* Problem details
The entries should each be set down again precisely.

* Records for this exercise
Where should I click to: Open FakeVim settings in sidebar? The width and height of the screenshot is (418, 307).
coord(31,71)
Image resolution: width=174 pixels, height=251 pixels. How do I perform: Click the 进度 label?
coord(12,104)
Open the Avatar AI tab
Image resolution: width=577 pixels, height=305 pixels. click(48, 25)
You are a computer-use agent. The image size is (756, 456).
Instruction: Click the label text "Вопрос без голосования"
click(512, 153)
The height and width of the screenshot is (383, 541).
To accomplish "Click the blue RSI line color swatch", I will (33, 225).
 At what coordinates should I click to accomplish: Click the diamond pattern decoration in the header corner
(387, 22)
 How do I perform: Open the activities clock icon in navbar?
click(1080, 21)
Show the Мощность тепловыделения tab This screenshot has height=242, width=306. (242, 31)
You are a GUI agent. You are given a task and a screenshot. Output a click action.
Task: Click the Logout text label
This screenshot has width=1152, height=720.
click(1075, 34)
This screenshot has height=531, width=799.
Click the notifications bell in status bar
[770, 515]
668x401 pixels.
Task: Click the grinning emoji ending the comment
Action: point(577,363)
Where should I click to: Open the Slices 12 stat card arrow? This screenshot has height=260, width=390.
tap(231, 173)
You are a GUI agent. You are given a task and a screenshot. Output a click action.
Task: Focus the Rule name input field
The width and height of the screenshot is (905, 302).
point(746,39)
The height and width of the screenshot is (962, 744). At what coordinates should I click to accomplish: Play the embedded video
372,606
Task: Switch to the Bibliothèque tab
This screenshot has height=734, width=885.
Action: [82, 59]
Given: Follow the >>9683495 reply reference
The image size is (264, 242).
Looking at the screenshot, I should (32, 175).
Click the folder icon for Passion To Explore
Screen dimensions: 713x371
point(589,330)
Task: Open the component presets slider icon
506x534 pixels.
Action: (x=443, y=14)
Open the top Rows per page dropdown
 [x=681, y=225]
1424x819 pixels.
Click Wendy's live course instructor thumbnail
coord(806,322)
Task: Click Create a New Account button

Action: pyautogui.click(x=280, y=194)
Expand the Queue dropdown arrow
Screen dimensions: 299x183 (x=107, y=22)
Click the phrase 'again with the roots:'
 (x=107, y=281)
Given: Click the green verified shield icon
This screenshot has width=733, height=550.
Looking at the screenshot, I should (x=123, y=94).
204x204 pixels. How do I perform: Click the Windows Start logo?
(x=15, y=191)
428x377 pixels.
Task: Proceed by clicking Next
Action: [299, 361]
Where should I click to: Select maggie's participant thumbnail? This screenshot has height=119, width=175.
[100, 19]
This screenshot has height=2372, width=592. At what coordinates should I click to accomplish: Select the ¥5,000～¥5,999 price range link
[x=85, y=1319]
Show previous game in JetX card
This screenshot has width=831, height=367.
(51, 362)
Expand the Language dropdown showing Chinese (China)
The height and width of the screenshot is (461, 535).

* Solved exercise
Where should I click to: Open FakeVim settings in sidebar? The width and height of the screenshot is (418, 307).
coord(31,71)
Image resolution: width=174 pixels, height=251 pixels. How do I perform: Click the 进度 label?
coord(12,104)
Open the Avatar AI tab
Image resolution: width=577 pixels, height=305 pixels. click(48, 25)
You are a computer-use agent. The image size is (756, 456).
Instruction: Click the label text "Вопрос без голосования"
click(512, 153)
The height and width of the screenshot is (383, 541).
To accomplish "Click the blue RSI line color swatch", I will (33, 225).
 At what coordinates should I click to accomplish: Click the diamond pattern decoration in the header corner
(387, 22)
 How do I perform: Open the activities clock icon in navbar?
click(1080, 21)
Show the Мощность тепловыделения tab This screenshot has height=242, width=306. (242, 31)
You are a GUI agent. You are given a task and a screenshot. Output a click action.
Task: Click the Logout text label
This screenshot has width=1152, height=720.
click(1075, 34)
This screenshot has height=531, width=799.
Click the notifications bell in status bar
[770, 515]
668x401 pixels.
Task: Click the grinning emoji ending the comment
Action: point(577,363)
Where should I click to: Open the Slices 12 stat card arrow? This screenshot has height=260, width=390.
tap(231, 173)
You are a GUI agent. You are given a task and a screenshot. Output a click action.
Task: Focus the Rule name input field
The width and height of the screenshot is (905, 302).
point(746,39)
The height and width of the screenshot is (962, 744). At what coordinates should I click to accomplish: Play the embedded video
372,606
Task: Switch to the Bibliothèque tab
This screenshot has height=734, width=885.
Action: [82, 59]
Given: Follow the >>9683495 reply reference
The image size is (264, 242).
Looking at the screenshot, I should (32, 175).
Click the folder icon for Passion To Explore
Screen dimensions: 713x371
point(589,330)
Task: Open the component presets slider icon
506x534 pixels.
Action: (x=443, y=14)
Open the top Rows per page dropdown
 [x=681, y=225]
1424x819 pixels.
Click Wendy's live course instructor thumbnail
coord(806,322)
Task: Click Create a New Account button

Action: pyautogui.click(x=280, y=194)
Expand the Queue dropdown arrow
Screen dimensions: 299x183 (x=107, y=22)
Click the phrase 'again with the roots:'
 (x=107, y=281)
Given: Click the green verified shield icon
This screenshot has width=733, height=550.
Looking at the screenshot, I should (x=123, y=94).
204x204 pixels. How do I perform: Click the Windows Start logo?
(x=15, y=191)
428x377 pixels.
Task: Proceed by clicking Next
Action: [299, 361]
Where should I click to: Select maggie's participant thumbnail? This screenshot has height=119, width=175.
[100, 19]
This screenshot has height=2372, width=592. At what coordinates should I click to accomplish: Select the ¥5,000～¥5,999 price range link
[x=85, y=1319]
Show previous game in JetX card
This screenshot has width=831, height=367.
(51, 362)
Expand the Language dropdown showing Chinese (China)
The height and width of the screenshot is (461, 535).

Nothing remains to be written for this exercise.